▶ _GOALS_
(A) In the Racket hash-table sorting question, copy the stretch from "(foldl (lambda (element" through "counting from 0)." word for word.
(B) In the Racket hash-table sorting question, what does the scan function build from the list?
(C) Write the next part of the Racket hash-table sorting question, picking up where the shown text ends.

Sort faster in racket using hash table

Question

So I have an example list of elements like this

(define A (list 'a 'c 'd 'e 'f 'e 'a))

Now I want to make a ranking from this sample

(define (scan lst)
    (foldl (lambda (element a-hash) (hash-update a-hash element add1 0))
           (hash)
           lst))

The result should be like this:

> #(('a . 2) ('f . 1) ('e . 2) ....)

Because `scan function will make a hash table containing unique keys and the number of repetitions of that key (if it catches an unindexed key it will create a new place for that new key, counting from 0).

Then I'd like to sort that hash-table because it's unsorted:

(define (rank A)
     (define ranking (scan A))         
     (sort ranking > #:key cdr)))

So the result would look like this:

#(('a . 2) ('e . 2) ('f . 1) ...)

Now I'd like to truncate the hash-table and throw away the bottom at the threshold of n = 1 (aka only take the elements with more than 2 repetitions).

(define (truncate lst n)
    (define l (length lst))
    (define how-many-to-take 
        (for/list
             ([i l]
               #:when (> (cdr (list-ref lst i))

▶ _RECORDED INFORMATION_
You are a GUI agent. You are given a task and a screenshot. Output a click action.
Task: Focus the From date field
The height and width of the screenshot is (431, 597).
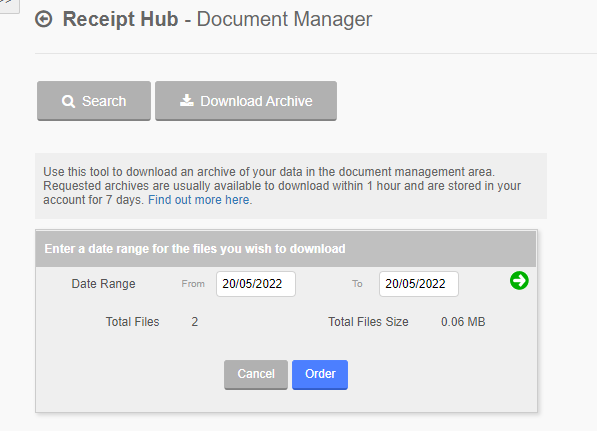[256, 284]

▶ _THE RESULTS_
(A)
(foldl (lambda (element a-hash) (hash-update a-hash element add1 0))
           (hash)
           lst))

The result should be like this:

> #(('a . 2) ('f . 1) ('e . 2) ....)

Because `scan function will make a hash table containing unique keys and the number of repetitions of that key (if it catches an unindexed key it will create a new place for that new key, counting from 0).

(B) A hash table of the unique keys, each paired with the number of times that key repeats.

(C)
                          n))
               i))
    (take lst (length how-many-to-take)))

So the result might look like this:

(('a . 2) ('e . 2))

However, at the big scale, this procedure is not very efficient, it takes too long. Would you have any suggestion to improve the performance?

Thank you very much,

Part 2:

I have this data structure:

(automaton x 
   (vector (state y (vector a b c))  
           (state y (vector a b c)) ...)) 

Then i generate randomly a population of 1000 of them. Then i scan and rank them using the above functions. If i just scan them as is, it already takes long time. If i try to flatten them into a list like this

(list x y a b c y a b c...)

it'd take even more time. Here is the flatten function:

(define (flatten-au au)
  (match-define (automaton x states) au)
  (define l (vector-length states))
  (define body
    (for/list ([i (in-range l)])
      (match-define (state y z) (vector-ref states i))
      (list y (vector->list z))))
  (flatten (list x body)))

The scan function will look a bit different:

(define (scan population)
    (foldl (lambda (auto a-hash) (hash-update a-hash (flatten-automaton auto) add1 0))
           (hash)
           population))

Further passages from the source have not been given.